Organize holiday treasures
Now that the first white advent candle is lit on our pine wreath, strings of shimmering minilights frame our kitchen window, and a flurry of Christmas cards outnumbers the junk mail in our mailbox, I can genuinely sing, “It’s beginning to look a lot like Christmas.”
Those holiday cards in multicolored envelopes arrive from a hodgepodge of senders. Receiving personalized pieces of mail feels like an old-fashioned gesture in this digital age, and that is why I appreciate them more and more.
While sending holiday greetings via e-mail is “green,” and certainly a thrifty approach, there is something about a handmade card or handwritten greeting that pleases, as if it were a special holiday gem chosen especially for me.
Over the years, the kids and I either taped our Christmas cards to doorways or tossed them in a big bowl on the dining-room table as they arrived.
But frankly, they didn’t get the attention “gems” deserve. Then I tried something new that has proven to be a household hit. I started a simple holiday card scrapbook tradition.
I bought an inexpensive standard-style scrapbook with big, plain pages, tied a 20-inch length of ribbon to the top of the spiral binding, and attached a roll of double-sided tape to the opposite end of the ribbon so it would always be handy, dangling along the side.
As cards arrived, I simply slapped a strip of tape on the backside of the card and immediately stuck it onto a page in the scrapbook. Tiny cards, big cards, photo cards and postcards – every kind of card landed in the book in minutes.

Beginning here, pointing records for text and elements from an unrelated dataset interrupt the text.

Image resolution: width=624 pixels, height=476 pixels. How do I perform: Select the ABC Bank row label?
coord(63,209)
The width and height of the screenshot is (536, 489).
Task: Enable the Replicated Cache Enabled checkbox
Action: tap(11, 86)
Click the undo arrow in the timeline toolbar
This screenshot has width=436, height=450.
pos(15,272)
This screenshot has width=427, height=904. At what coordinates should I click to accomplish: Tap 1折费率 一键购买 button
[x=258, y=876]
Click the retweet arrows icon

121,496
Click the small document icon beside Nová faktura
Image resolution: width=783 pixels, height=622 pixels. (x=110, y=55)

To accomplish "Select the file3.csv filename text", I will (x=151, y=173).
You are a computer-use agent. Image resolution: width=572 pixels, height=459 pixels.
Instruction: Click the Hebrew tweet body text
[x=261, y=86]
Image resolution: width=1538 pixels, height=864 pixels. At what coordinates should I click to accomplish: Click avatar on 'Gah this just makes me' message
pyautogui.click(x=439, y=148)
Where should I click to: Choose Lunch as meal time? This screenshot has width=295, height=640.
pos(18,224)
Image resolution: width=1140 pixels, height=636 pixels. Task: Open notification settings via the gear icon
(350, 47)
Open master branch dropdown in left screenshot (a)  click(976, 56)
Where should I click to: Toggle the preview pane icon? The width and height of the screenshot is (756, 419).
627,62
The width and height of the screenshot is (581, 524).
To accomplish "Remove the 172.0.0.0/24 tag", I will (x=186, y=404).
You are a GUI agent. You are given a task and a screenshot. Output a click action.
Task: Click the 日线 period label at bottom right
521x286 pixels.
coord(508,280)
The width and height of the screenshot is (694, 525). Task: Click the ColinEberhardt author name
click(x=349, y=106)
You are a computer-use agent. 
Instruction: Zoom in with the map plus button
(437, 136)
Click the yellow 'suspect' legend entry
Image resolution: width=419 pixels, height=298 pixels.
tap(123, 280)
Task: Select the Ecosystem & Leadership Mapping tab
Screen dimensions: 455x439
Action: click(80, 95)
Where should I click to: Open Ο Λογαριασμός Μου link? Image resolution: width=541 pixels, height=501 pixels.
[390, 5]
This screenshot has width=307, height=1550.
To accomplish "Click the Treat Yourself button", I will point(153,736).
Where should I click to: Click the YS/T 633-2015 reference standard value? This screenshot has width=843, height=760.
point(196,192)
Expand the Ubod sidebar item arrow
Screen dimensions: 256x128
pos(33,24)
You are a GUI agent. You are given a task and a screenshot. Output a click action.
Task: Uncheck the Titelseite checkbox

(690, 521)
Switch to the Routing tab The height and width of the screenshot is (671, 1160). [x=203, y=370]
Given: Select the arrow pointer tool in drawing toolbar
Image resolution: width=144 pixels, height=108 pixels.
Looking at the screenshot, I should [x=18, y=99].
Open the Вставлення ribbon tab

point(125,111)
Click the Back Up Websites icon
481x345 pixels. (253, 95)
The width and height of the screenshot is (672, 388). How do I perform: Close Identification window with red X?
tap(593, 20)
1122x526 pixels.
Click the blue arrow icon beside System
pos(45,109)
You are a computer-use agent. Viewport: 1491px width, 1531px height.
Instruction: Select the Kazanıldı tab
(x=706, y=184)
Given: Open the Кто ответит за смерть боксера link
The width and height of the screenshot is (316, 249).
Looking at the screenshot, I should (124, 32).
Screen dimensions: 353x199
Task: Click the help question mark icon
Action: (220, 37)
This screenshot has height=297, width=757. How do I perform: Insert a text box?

I glued our family Christmas photo card on the cover, and attached a large envelope for storing “annual holiday letters” on the inside of the back cover. I set aside the first two pages for invitations to Christmas parties, open houses in the neighborhood and ticket stubs from concerts and plays.
During the holidays, I leave our in-process “coffee table book” out for all ages to thumb through at their leisure.
Now lined up in a neat row in our bookcase with a bit of space left for a new 2009 edition, five bulging scrapbooks have become family holiday reference books that we find ourselves reading over and over.